--- START OF READING PASSAGE ---

The show is ostensibly about these young females working in the big city (or, as it happens, not working), hooking up, forging relationships with each other but a pattern emerges here where the series appears to actually be about what "girls" think about "boys". They, the girls, often appear disappointed, dispirited, about the male species. They seem confused about what they want from them, sexually and emotionally, and the boys seem confused about how to deliver these things to the girls.
Why the girls can't seem to get it up ...
Boys are not sufficiently macho ...
Marnie (Allison Williams) has a sweet natured boyfriend named Charlie (Christopher Abbott) who, unfortunately, bores her to tears. She prefers it doggie style (which she hates*) to actually looking at him during sex. Hannah opines that Marnie has, perhaps, wearied of "eating his vagina". Ouch. Charlie reads this in Hannah's diary, stolen by his best friend, and writes a song about it that he sings in front of all the girls in a club. He breaks up with Marnie then he relents and accepts her back (being the nice guy that he is). She breaks up with him again ... immediately ... post coitus, like really post coitus. The nicer Charlie is, the less desirable he is to Marnie.
Boys are more attractive when they are the aggressors ...
When Marnie meets a more sexually and verbally aggressive man at the art gallery where she works, who is attracted to her and who explicitly tells her what he will do to her, she is at first stunned then intensely aroused. Bravely, on Dunham's part, we see this fairly explicitly on screen. This is the conundrum of modern feminism: we say we want men to be gentle, respectful and sensitive but for some women it's a turn off sexually. It goes against our progressive sensibilities but there it is ...

--- END OF READING PASSAGE ---

▸ YOUR TASKS
1 – In the commentary on the show, reproduce word for word the section starting with "Boys are not" and going on through "the aggressors ...".
2 – Carry on the commentary about the show from its final sentence, keeping its voice.

--- START OF EXCERPTED DATA ---

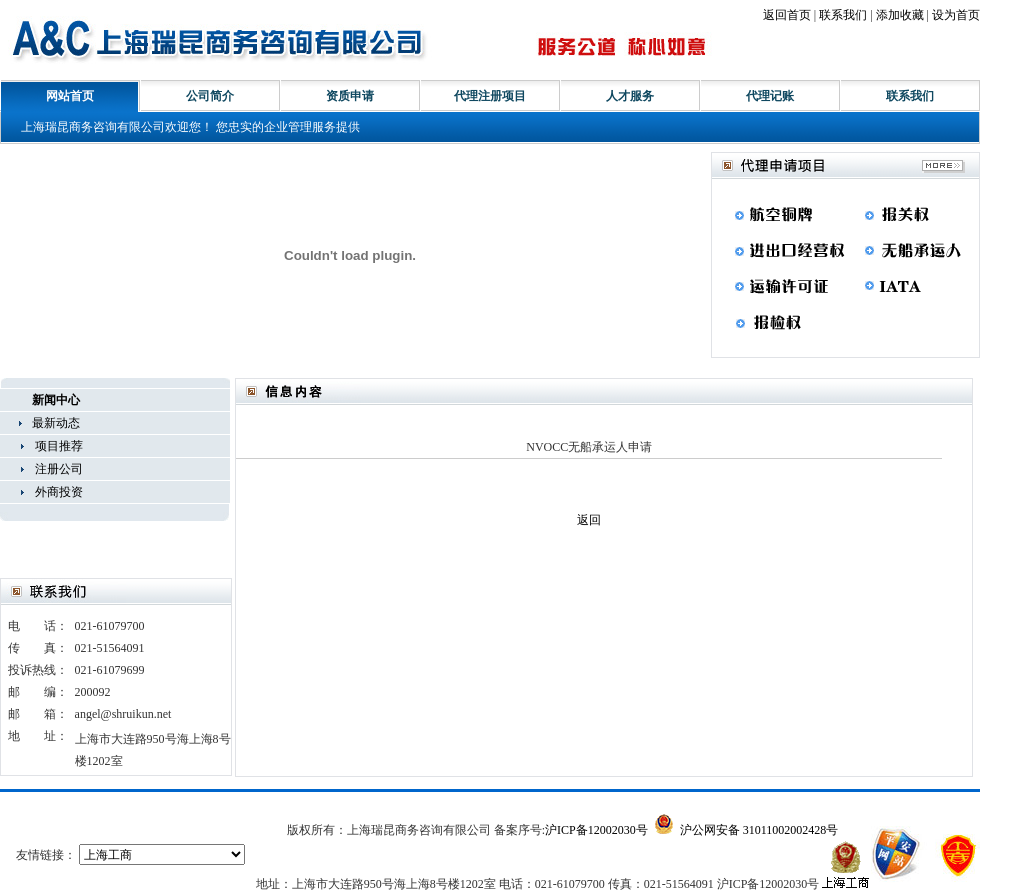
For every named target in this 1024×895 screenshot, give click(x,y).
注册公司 (59, 469)
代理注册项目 (490, 96)
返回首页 (787, 15)
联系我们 (843, 15)
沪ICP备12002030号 (596, 830)
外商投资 (59, 492)
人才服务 (630, 96)
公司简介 (210, 96)
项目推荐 (59, 446)
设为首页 (956, 15)
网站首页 (70, 96)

--- END OF EXCERPTED DATA ---

▸ PER-TASK OUTPUTS
1 –
Boys are not sufficiently macho ...
Marnie (Allison Williams) has a sweet natured boyfriend named Charlie (Christopher Abbott) who, unfortunately, bores her to tears. She prefers it doggie style (which she hates*) to actually looking at him during sex. Hannah opines that Marnie has, perhaps, wearied of "eating his vagina". Ouch. Charlie reads this in Hannah's diary, stolen by his best friend, and writes a song about it that he sings in front of all the girls in a club. He breaks up with Marnie then he relents and accepts her back (being the nice guy that he is). She breaks up with him again ... immediately ... post coitus, like really post coitus. The nicer Charlie is, the less desirable he is to Marnie.
Boys are more attractive when they are the aggressors ...

2 –
Hannah's love interest Adam is initially selfish, sometimes self-absorbed and a bit of a bully in bed (personally I find him to be an unattractive creep and in most of the episodes I don't think there is one scene where he wears a shirt). Yet Hannah is still attached to him. They don't date; they have sex. That's it. That is the extent of their "relationship" for most of the season. She willing succumbs to his desires in bed, passively, almost disinterestedly, even when she is uneasy or nervous. This is what seems to hold her, not the sex, the domination of her will.
Boys are deceitful ...
One of Hannah's exes, Elijah, turns out to be gay and likely knew it while they were having a sexual relationship for two years before he came out. He gives her an STD, then denies it. The whole conversation is a disaster with Hannah getting the distinct impression from him that she "made him turn gay".
Jessa flirts with the married father of the two kids that she babysits who is eager to begin a relationship with her under the nose of his wife. She turns him down stating she liked him better when he was "the nice guy". Isn't that always the way, he mutters afterwards.
Boys can be jerks, surprisingly, girls can be jerkier ...
In the final episode, after Adam has told her that he loves her and wants to live with her, Hannah agrees to take on Elijah (her old boyfriend) as a roommate. Adam is justifiably incensed, accusing her of pursuing him ("like I was a Beatle or something") and then immediately backing off when he responds emotionally. He's right.he has put himself out there and she has shot him down.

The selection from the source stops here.